- Online
- $1,050
- Requires a prerequisite course
This course can be applied toward the UBC Certificate in Key Capabilities in Data Science. You must complete Programming in Python for Data Science before starting this course.
This course focuses on practical tech skills, with emphasis on transferable knowledge and a critical thinking approach for immediate application in your current work.
Explore machine learning for prediction by focusing on regression and classification models. Understand how to map data to the correct model type, evaluate and select models, and communicate and interpret model results to help organizations reduce operating costs, optimize market strategies and identify trends.

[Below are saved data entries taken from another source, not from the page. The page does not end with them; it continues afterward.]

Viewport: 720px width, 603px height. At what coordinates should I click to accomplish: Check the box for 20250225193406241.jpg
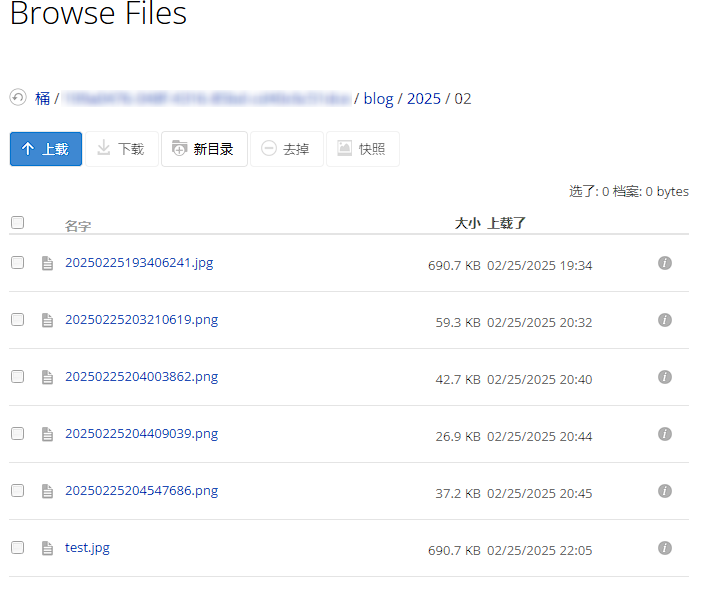(x=17, y=263)
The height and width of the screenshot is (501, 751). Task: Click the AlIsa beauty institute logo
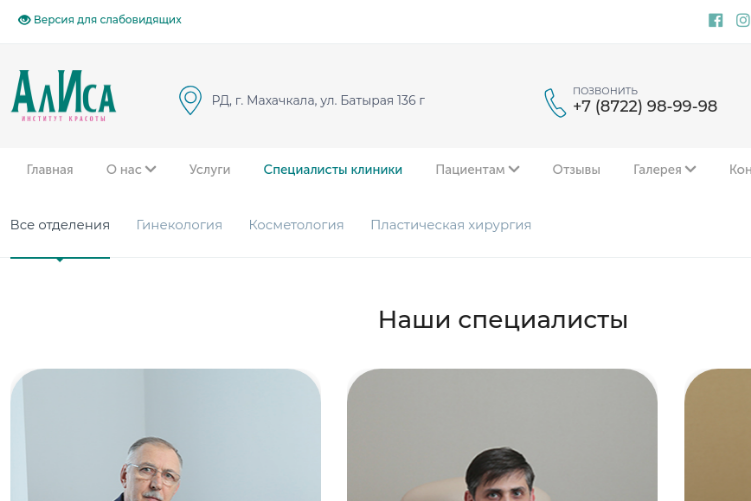tap(63, 96)
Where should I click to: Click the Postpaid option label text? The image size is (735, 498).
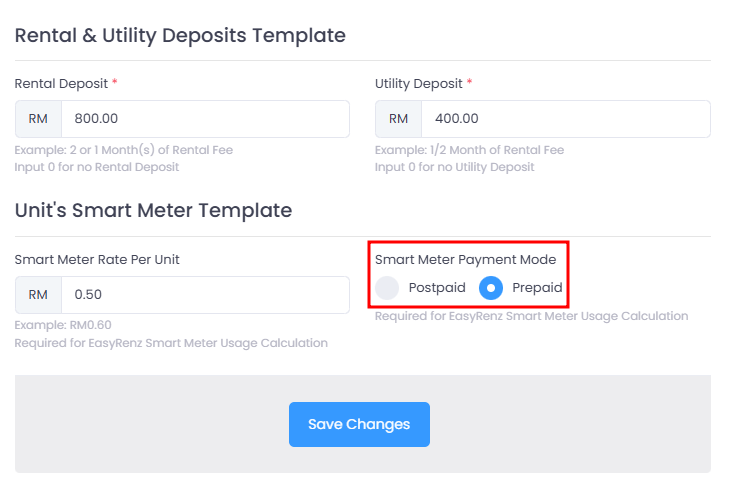coord(437,287)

By the end of this course, you’ll be able to:
- Describe supervised learning and identify what kind of tasks it is suitable for
- Explain common machine learning concepts such as classification and regression, training and testing, overfitting, parameters and hyperparameters and the golden rule
- Choose a correct predictive modelling technique (e.g., regression or classification) given the available data
- Identify when and why to apply data pre-processing techniques such as scaling and one-hot encoding
- Describe at a high level how common machine learning algorithms work, including decision trees, k-nearest neighbours and linear regression
- Use Python and the scikit-learn package to develop an end-to-end supervised machine learning pipeline
Basic knowledge of Python and working with data is required. This course uses Python for data science and the scikit-learn package.